Avoiding a solar bubble

Of course, a massive solar push across such a large landmass with complex regulations does not come without challenges. The first is growing fear over a potential Indian ‘solar bubble’. While falling solar electricity prices have been touted as an example of India’s changing energy landscape, some observers have raised concerns that prices offered in recent solar auctions are not sustainable.

A consortium led by Indian developer Acme Solar won the licence to build the 500MW Bhadla Solar Park in the state of Rajasthan in May 2017, with a bid guaranteeing a price of just $0.04 per kilowatt hour sold. For some, this is a product of short-term thinking that could leave projects at risk of collapse.

“There is no logic to these bids,” ReNew Power chief executive Sumant Sinha, whose company was outbid on the Bhadla project, told the Financial Times in November. “Companies are becoming desperate not to miss out.”

Defenders of increasingly low bids argue that this is a reflection of massive solar enthusiasm, and of falling costs for developers, principally through significant cost reductions for Chinese-made solar PV panels. But the general reliance on Chinese manufacturers is also a potential weakness, as it ties India’s solar development fortunes to unpredictable panel prices.

Unpredictable costs

Last year, for example, solar panel prices reversed their steady decline and actually increased from $0.30 per watt to $0.35 due to tension around solar panel manufacturing competition and the possibility of anti-dumping tariffs on Chinese-made panels. The government’s new goods and services tax (GST) has also increased prices on key solar construction materials. Even Acme Solar founder and chairman Manoj Kumar Upadhyay admitted to the FT in November that his company would have bid differently for Bhadla in May if these variables had been clear.

“If we were bidding today, what with the GST and higher solar prices, we would not offer what we did in May,” Upadhyay said. “I would have factored in more of a safety factor if I had known about these changes.”

Nurturing Indian solar panel manufacturing – which currently represents just over 10% of the local solar module market – is a major priority to help control solar development costs, but domestic manufacturers have been struggling to compete with Chinese firms, both technically and economically. The Ministry of New and Renewable Energy described Indian solar PV manufacturing capacity as “obsolete” in December, and the government is working on a scheme to help build a more advanced and competitive solar manufacturing base.
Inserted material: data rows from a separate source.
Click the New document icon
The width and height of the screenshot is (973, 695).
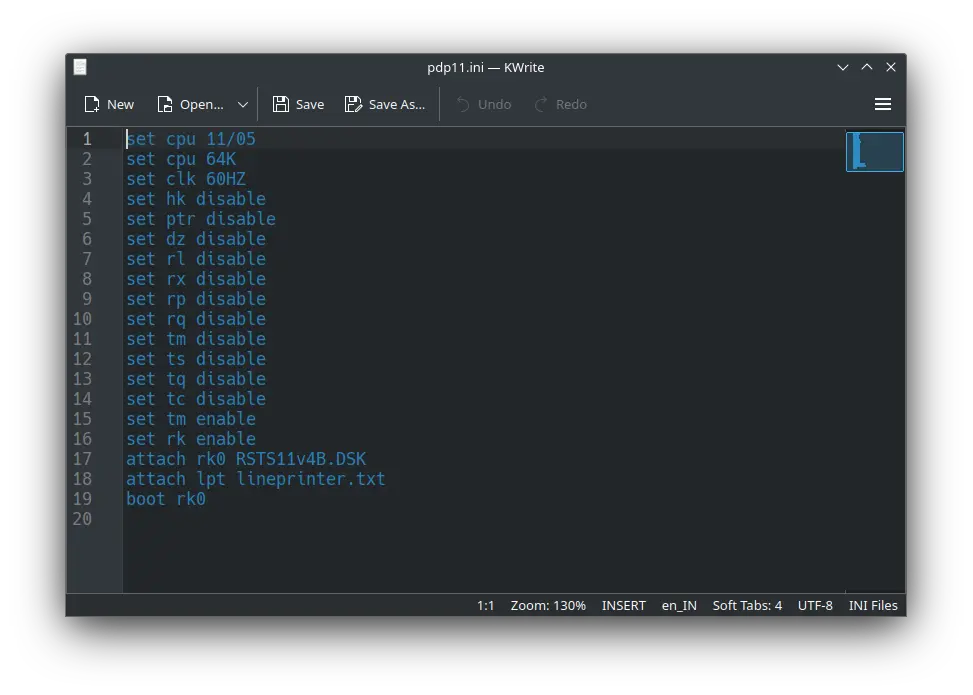(93, 104)
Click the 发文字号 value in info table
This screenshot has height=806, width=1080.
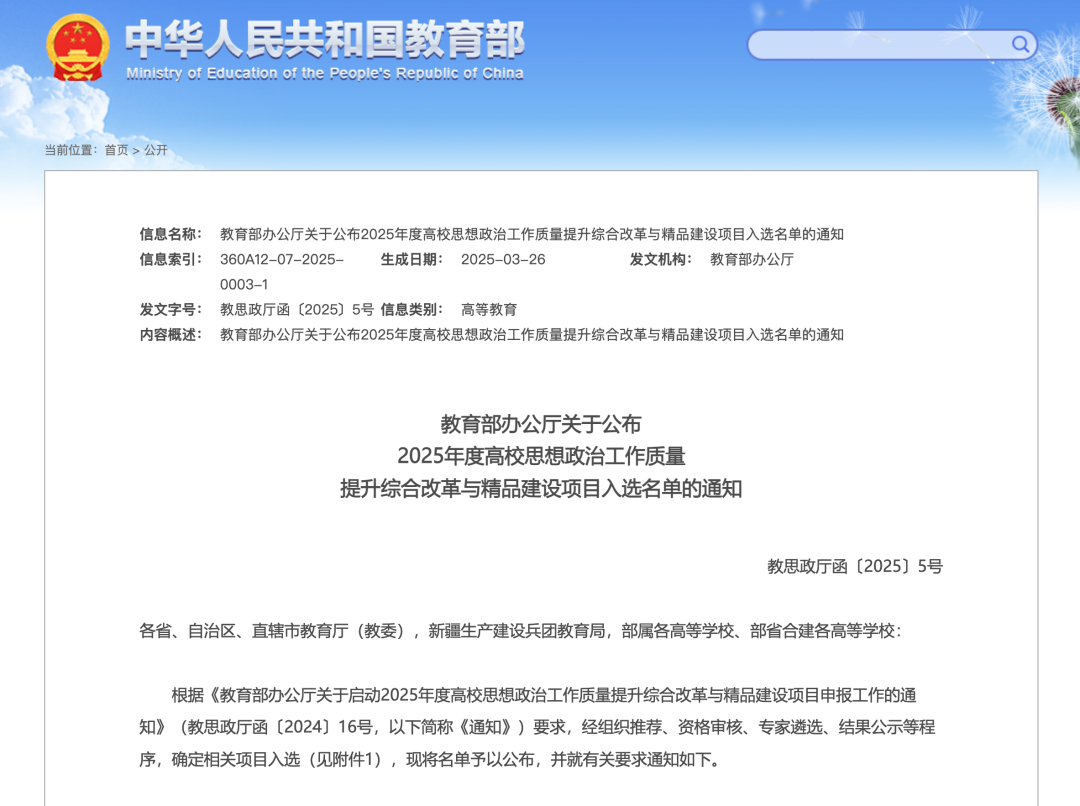coord(296,309)
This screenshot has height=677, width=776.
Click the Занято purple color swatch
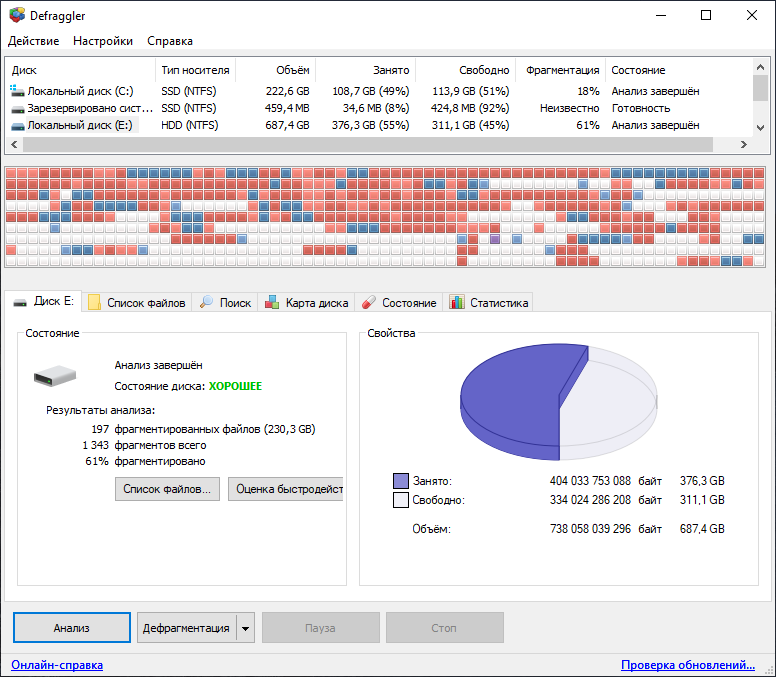click(x=401, y=481)
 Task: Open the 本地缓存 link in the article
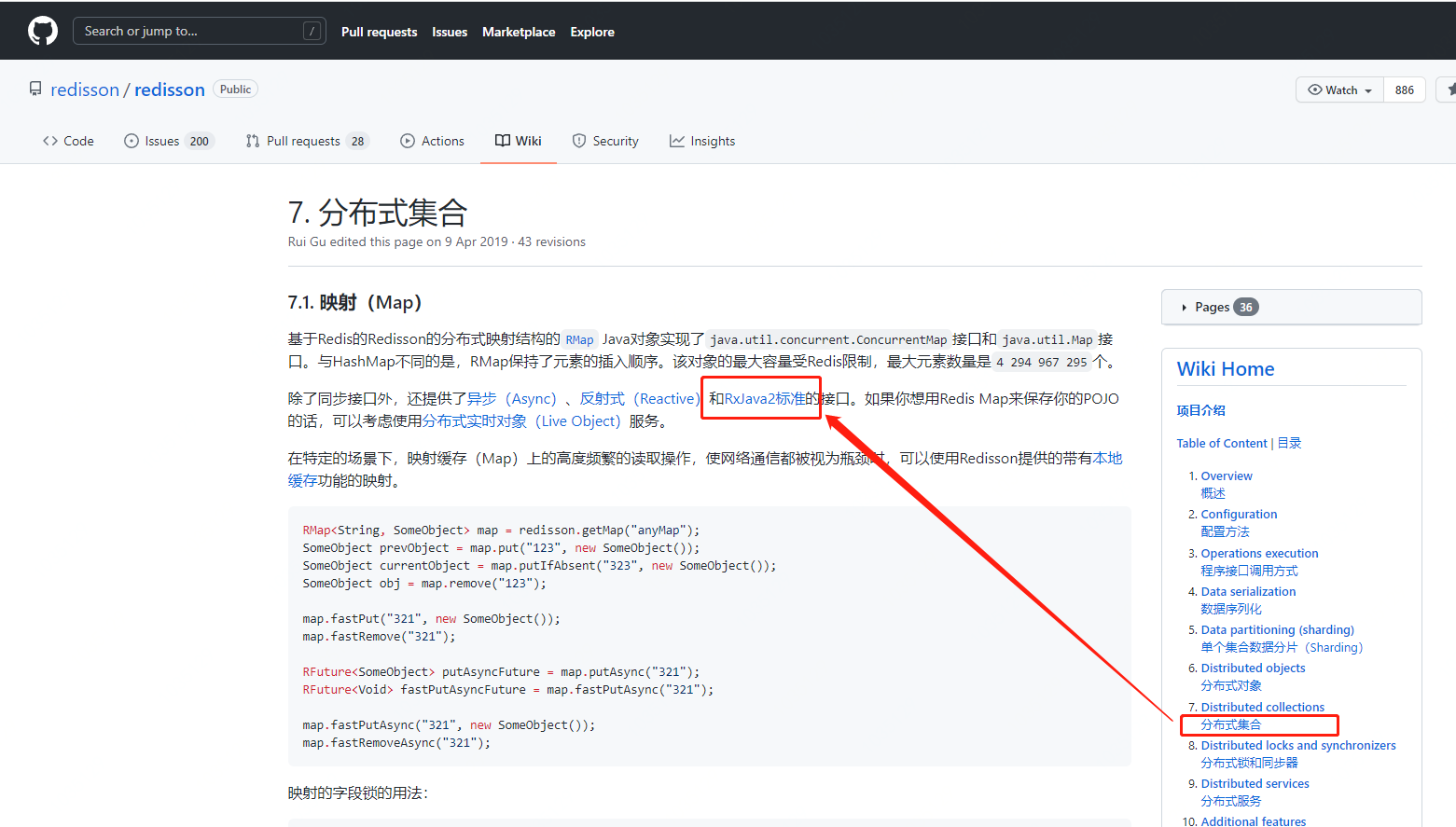tap(1106, 458)
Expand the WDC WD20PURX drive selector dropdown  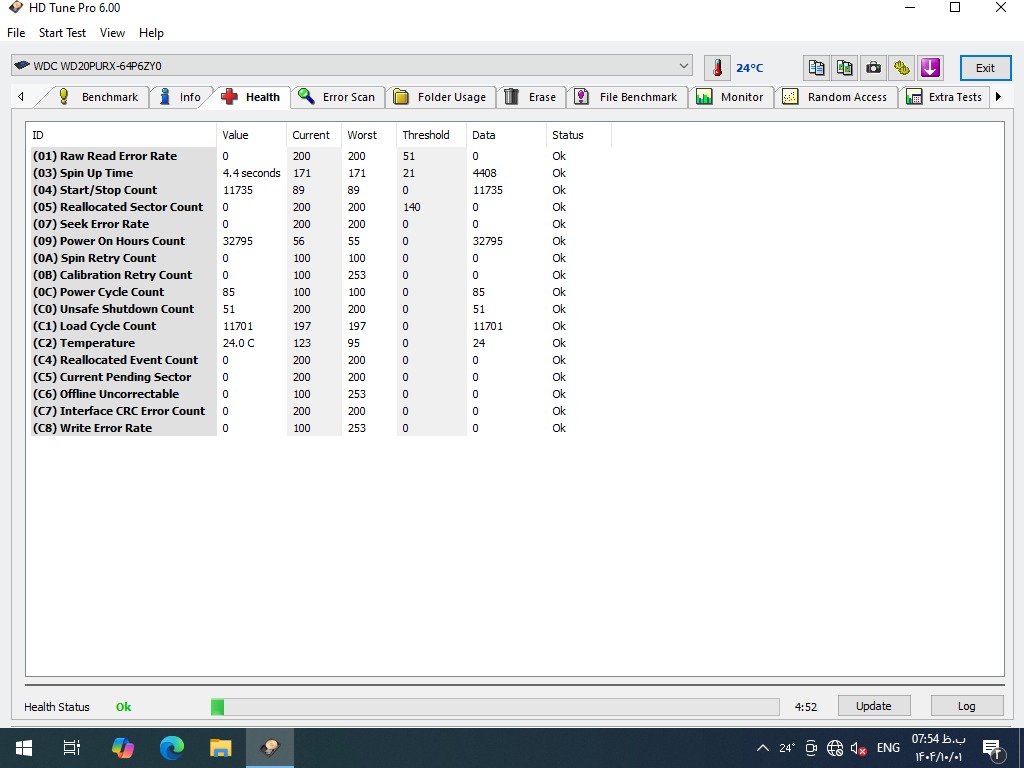coord(684,66)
In the coming years, building domestic capacity and improving the technologies and economies of scale of Indian manufacturers will be a defining issue for solar in India. This is especially the case for small-scale and rooftop solar, which is particularly price-sensitive but a vital part of India’s solar goals and its efforts to provide access for the 20% of the country’s population that still lives without electricity, especially in remote rural areas.

But with a wealth of new solar projects and technologies emerging in India – from floating solar to building solar plants on Indian Railways land – the country remains a prime location for an industry that is as significant to the world’s wider climate change goals as it is to powering India’s domestic market.